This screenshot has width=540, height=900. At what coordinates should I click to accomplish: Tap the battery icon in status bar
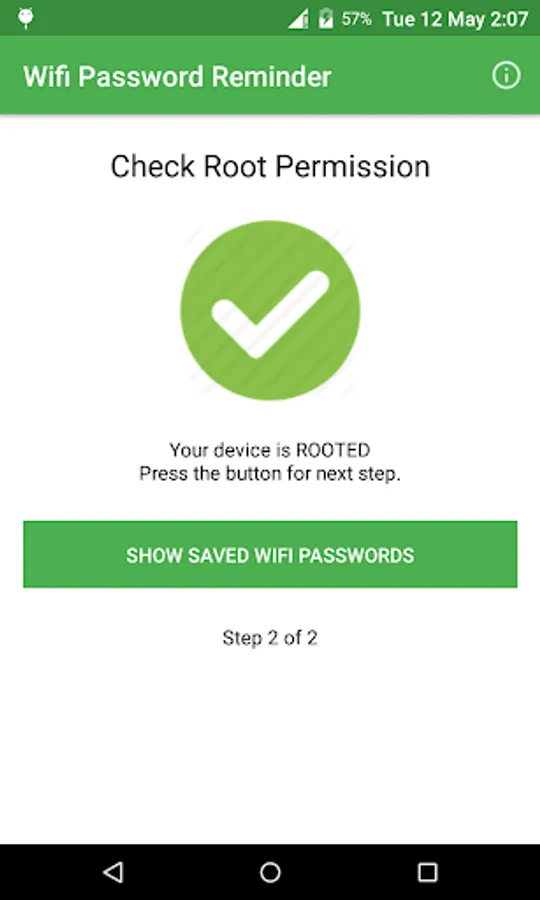tap(326, 18)
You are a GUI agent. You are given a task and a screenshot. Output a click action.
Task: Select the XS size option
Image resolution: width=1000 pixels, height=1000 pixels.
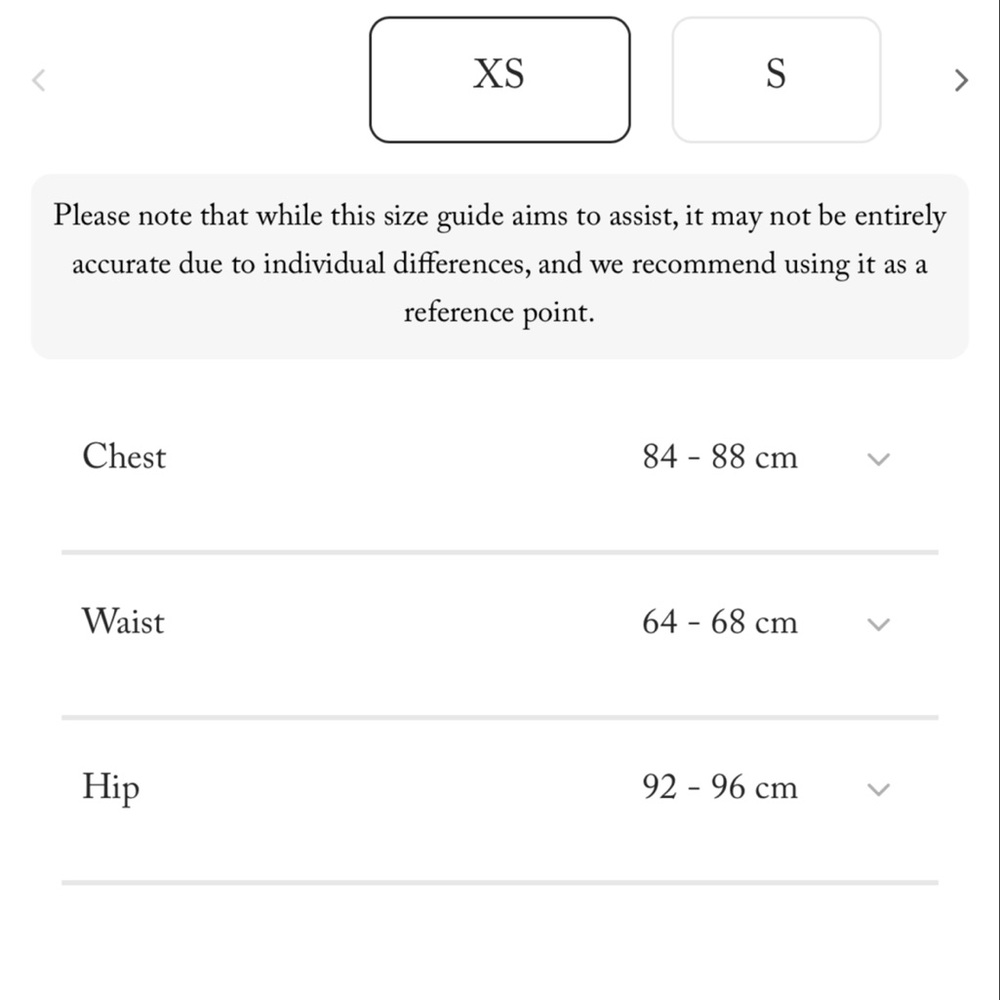[x=500, y=80]
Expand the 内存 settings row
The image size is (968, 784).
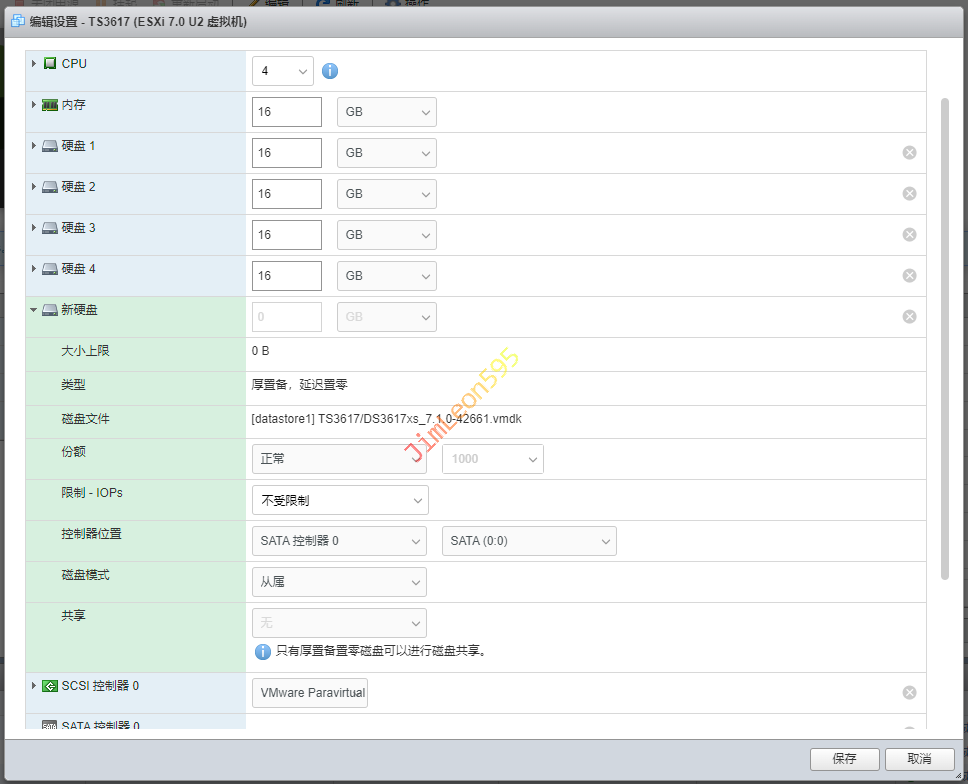coord(34,105)
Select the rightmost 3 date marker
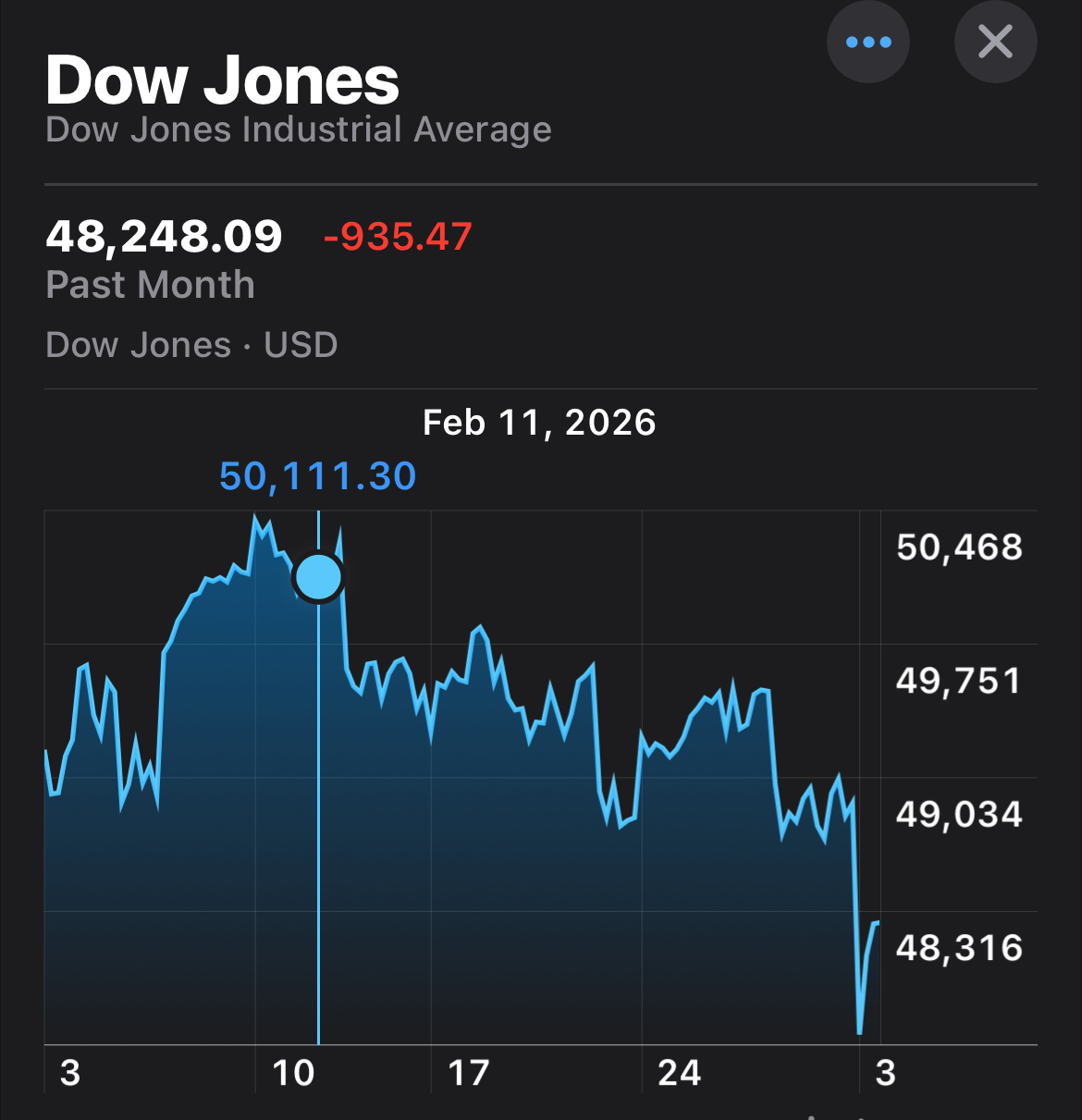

==========

_What the task asks_.
Drop the images and transcribe the entries above exactly.

_Answer to the exercise_.
This screenshot has width=540, height=900. At what coordinates should I click to accomplish: Tap the battery icon in status bar
tap(326, 18)
You are a GUI agent. You are given a task and a screenshot. Output a click action.
Task: Select the XS size option
Image resolution: width=1000 pixels, height=1000 pixels.
[x=500, y=80]
Expand the 内存 settings row
The image size is (968, 784).
coord(34,105)
Select the rightmost 3 date marker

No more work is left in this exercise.